So here we are again approaching St. Patrick’s Day, that time of year when I find myself filled with ancestral pride. And also with burning fury at the little cabals of conservatives who believe it their place to determine what is legitimately “Irish” in America and what is not. This is the story of what St. Patrick’s Day used to mean for me, what it came to mean later, and what it means today.
My childhood was similar to that of many Irish-American kids in the northeastern United States in the 1980s. Twelve-plus years of Catholic schools, eight years as an altar boy, all that. I knew plenty of non-Irish people growing up, but in this area, in that Catholic school, a fair number of the people I knew were of Irish descent like me.

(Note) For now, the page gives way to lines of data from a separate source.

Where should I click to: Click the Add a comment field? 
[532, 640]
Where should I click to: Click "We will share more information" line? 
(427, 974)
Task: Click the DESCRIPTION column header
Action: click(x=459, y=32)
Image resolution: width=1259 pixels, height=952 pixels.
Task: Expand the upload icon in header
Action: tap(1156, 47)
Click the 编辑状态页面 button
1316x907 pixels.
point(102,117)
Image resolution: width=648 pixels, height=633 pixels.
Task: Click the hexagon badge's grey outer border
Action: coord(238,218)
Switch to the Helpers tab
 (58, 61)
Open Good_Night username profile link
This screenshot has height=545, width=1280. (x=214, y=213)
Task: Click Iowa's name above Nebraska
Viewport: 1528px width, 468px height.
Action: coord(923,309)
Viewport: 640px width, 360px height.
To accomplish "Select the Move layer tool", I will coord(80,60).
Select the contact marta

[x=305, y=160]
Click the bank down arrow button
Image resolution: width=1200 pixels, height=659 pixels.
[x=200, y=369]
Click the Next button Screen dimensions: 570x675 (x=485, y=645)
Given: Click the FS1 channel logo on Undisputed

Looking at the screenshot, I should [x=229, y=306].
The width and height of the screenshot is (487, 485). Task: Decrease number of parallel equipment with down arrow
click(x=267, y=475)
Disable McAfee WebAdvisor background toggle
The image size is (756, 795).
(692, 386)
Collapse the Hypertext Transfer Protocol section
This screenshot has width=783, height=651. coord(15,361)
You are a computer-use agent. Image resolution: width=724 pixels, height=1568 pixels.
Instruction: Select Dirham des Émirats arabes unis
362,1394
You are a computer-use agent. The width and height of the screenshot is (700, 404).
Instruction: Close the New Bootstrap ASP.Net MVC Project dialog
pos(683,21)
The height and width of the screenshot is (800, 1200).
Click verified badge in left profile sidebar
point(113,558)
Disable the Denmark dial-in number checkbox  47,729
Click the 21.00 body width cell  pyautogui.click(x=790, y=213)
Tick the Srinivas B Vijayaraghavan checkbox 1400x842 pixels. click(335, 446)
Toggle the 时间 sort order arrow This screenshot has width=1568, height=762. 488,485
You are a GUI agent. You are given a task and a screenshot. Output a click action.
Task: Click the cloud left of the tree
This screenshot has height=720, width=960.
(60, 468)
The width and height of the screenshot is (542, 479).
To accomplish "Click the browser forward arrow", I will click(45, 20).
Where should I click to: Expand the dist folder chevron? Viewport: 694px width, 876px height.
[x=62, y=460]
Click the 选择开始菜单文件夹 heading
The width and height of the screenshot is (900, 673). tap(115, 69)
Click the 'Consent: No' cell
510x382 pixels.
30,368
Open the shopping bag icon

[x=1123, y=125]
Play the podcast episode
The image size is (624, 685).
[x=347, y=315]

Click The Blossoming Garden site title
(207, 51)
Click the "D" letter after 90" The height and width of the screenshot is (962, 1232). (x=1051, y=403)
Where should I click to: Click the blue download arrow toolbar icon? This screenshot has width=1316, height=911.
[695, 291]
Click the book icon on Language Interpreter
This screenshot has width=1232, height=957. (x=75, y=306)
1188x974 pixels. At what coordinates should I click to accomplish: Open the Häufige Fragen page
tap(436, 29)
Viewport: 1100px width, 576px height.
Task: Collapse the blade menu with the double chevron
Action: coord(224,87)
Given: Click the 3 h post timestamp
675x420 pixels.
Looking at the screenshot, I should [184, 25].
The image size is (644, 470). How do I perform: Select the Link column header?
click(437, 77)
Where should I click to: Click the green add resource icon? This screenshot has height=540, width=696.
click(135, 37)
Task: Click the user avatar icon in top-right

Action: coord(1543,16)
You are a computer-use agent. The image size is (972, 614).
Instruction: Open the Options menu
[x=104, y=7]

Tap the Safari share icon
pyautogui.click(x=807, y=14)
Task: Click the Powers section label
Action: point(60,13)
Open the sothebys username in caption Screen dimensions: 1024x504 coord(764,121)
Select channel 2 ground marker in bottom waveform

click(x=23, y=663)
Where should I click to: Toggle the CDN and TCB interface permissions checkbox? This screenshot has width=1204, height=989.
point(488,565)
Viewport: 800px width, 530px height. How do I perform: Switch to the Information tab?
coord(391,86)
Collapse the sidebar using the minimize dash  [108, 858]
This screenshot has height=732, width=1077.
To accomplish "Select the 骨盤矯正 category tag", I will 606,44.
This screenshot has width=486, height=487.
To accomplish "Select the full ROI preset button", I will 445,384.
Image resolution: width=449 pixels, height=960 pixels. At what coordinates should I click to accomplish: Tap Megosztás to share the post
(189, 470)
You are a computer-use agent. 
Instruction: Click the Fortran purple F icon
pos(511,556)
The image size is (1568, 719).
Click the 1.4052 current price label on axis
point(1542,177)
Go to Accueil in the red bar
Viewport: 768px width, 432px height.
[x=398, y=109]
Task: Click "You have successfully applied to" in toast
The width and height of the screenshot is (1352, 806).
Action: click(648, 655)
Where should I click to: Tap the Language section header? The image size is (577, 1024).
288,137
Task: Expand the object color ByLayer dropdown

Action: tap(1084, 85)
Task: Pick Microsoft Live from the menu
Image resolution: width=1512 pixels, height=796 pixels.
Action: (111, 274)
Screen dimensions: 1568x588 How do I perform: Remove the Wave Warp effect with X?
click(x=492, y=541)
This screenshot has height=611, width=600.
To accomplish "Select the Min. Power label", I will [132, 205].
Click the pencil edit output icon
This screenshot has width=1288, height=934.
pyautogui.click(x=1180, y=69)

The two rival cities I’ve alternately called home for most of my life, Boston and New York (so similar and yet so different) are among the most Irish of places in America. Plenty of fourth- and fifth-generation Irish-Americans who keep the faith, at least every March. And plenty of people straight from Ireland. In Boston one needn’t go far to find Irish delicacies like Crunchie bars or McVitie’s digestives, or pubs serving traditional Irish dishes involving gobs of curry.
I grew up immersed in the northeastern U.S. version of Irish-ness, a culture neither of Ireland nor of the poor unfortunate un-hypenated Americans for whom McDonald’s would be an Irish restaurant. In Ireland “Irish-ness” can be taken for granted. Not so here, where Irish immigrants banded together in the face of discrimination, and their children had to work hard to maintain an identity in an increasingly multi-cultural society. Boston and New York, if not pure melting pots, are a patchwork quilt with colors that run. But in our way we did maintain that identity. I knew we weren’t exactly like the people in Ireland – a century or two of living on a different continent will do that – but I never felt just “plain old American” either.
These same cities today have large Puerto Rican populations. My wife, born and raised on the island, didn’t understand at first why Puerto Ricans in New York felt the need to proclaim their Boricua-tude to the world so flamboyantly. I understood their sense of alienation. The same feeling made Irish-ness perhaps more important in places like Boston or New York than in Ireland. Indeed, the first St. Patrick’s Day Parade actually was held in Boston in 1737, with the New York parade dating to 1762.
When I was a child we had always, in the background, certain music, certain foods, certain traditions. Both of my grandfathers had a photo of the martyred President Kennedy hanging in the house, though Bobby was my mother’s favorite. My mother’s father, in Brooklyn, told us often about Al Smith. “He would have been president long before Kennedy,” my grandfather would say, “but they wouldn’t let him then just because he was Irish and Catholic.” We had the twice-a-year phone call to the ever-more-distant cousins back in Ireland. The aunt who was detained by the British police in the early 80s after meeting Bernadette Devlin in Belfast. Her older sister, living in England at the time, was referred to by my grandfather as “the Limey daughter.” He was only half-joking.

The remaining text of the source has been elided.